PROBLEM TO WORK ON: The word "will" marks the lines to report; pull each of them from the listing.

RECORDS SHOWN:
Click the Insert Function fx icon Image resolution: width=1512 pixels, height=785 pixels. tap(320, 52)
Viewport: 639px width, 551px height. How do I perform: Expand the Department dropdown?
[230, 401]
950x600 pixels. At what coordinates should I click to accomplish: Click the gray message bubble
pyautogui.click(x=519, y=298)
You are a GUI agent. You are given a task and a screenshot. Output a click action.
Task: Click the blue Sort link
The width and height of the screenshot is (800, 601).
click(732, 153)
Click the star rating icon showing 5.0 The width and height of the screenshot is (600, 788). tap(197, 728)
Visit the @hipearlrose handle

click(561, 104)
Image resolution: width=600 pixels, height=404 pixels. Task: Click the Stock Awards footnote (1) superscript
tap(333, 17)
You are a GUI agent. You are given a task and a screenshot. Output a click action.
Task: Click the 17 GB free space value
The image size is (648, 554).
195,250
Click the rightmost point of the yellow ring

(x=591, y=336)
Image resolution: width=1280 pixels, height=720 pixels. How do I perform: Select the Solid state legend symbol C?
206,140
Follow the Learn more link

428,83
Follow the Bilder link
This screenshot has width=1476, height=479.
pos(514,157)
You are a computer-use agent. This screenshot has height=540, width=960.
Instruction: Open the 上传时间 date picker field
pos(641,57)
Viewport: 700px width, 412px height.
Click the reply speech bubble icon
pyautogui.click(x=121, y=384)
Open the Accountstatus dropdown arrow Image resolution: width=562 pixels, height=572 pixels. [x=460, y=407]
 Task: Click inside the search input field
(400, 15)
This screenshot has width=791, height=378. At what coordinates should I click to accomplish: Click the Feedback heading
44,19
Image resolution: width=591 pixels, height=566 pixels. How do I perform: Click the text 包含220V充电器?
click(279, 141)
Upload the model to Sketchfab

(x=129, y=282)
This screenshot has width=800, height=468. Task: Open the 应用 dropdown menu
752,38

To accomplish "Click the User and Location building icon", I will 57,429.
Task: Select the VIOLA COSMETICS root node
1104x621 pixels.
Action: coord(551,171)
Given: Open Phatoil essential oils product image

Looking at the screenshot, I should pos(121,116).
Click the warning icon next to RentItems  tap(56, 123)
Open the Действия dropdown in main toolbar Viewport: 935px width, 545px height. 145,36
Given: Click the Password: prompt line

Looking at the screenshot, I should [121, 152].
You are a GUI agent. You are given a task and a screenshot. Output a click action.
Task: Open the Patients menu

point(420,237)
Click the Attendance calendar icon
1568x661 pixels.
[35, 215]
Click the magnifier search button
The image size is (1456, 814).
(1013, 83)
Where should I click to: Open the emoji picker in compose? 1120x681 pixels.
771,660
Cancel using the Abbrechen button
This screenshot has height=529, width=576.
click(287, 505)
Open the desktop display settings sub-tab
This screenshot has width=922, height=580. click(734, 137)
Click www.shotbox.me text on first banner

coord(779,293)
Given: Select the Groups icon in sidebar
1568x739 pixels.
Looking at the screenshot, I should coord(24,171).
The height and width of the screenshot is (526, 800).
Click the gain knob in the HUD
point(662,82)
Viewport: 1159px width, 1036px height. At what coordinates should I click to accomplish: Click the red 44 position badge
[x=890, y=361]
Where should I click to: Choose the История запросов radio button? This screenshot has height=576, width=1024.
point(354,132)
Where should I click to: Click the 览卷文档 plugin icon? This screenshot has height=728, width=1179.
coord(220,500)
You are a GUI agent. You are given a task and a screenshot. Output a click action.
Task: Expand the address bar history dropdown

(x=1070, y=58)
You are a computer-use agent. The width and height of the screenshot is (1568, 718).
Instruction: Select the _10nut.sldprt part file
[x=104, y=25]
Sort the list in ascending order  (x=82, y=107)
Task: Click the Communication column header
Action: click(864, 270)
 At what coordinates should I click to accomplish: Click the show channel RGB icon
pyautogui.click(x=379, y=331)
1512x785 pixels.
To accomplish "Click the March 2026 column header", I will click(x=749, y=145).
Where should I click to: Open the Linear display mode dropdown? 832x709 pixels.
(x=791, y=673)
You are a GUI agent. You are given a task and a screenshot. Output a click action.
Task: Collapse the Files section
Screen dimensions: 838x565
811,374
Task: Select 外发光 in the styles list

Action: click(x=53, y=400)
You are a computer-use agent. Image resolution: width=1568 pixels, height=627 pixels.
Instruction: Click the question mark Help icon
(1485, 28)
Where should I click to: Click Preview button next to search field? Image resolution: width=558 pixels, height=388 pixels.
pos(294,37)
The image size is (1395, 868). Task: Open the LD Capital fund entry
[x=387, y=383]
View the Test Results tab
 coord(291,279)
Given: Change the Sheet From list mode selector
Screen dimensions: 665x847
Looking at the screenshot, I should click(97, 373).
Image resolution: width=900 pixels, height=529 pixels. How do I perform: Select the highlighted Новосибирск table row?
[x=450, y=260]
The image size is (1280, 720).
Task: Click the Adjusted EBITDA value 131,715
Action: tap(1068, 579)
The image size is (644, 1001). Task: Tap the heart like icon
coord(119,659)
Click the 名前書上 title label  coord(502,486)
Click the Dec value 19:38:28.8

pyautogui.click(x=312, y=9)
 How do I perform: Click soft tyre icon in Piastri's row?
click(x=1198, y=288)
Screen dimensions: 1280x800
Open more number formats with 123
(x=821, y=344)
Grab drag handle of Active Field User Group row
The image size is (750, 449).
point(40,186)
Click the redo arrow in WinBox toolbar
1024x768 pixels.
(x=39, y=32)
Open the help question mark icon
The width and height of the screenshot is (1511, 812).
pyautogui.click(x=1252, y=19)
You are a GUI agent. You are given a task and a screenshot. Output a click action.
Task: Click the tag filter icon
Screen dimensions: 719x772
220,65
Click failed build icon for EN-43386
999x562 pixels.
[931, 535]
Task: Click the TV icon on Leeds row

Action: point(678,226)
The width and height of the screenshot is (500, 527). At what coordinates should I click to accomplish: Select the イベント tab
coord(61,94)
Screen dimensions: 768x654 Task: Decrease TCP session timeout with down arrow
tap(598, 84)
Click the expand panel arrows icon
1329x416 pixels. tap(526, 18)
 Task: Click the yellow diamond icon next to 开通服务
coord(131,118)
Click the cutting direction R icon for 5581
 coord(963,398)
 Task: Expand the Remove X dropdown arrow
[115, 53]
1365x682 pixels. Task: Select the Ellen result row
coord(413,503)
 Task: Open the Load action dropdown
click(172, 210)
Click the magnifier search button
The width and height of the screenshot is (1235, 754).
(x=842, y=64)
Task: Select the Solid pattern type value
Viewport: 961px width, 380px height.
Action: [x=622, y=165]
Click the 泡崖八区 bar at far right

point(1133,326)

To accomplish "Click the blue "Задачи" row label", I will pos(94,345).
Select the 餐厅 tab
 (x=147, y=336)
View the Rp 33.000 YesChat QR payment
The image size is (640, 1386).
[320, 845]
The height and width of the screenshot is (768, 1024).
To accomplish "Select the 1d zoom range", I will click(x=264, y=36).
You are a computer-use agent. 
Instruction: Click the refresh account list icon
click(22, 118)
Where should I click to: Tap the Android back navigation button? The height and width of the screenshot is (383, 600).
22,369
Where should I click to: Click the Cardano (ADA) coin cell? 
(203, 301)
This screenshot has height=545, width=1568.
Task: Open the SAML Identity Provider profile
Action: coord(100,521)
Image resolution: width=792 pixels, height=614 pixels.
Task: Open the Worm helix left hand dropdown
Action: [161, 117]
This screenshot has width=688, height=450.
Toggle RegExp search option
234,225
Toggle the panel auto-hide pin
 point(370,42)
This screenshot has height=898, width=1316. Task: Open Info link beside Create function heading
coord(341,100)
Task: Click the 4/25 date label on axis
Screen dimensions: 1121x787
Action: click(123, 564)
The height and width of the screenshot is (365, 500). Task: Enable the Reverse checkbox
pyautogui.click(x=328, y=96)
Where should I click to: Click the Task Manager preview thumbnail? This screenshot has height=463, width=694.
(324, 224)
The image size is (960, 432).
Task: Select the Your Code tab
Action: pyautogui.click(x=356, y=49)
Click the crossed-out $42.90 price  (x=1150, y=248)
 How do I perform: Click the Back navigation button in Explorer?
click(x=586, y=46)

WRITTEN RESPONSE:
To accomplish "Click the User and Location building icon", I will 57,429.
To accomplish "Click the March 2026 column header", I will click(x=749, y=145).
To accomplish "Click the blue "Задачи" row label", I will pos(94,345).
To accomplish "Select the 1d zoom range", I will click(x=264, y=36).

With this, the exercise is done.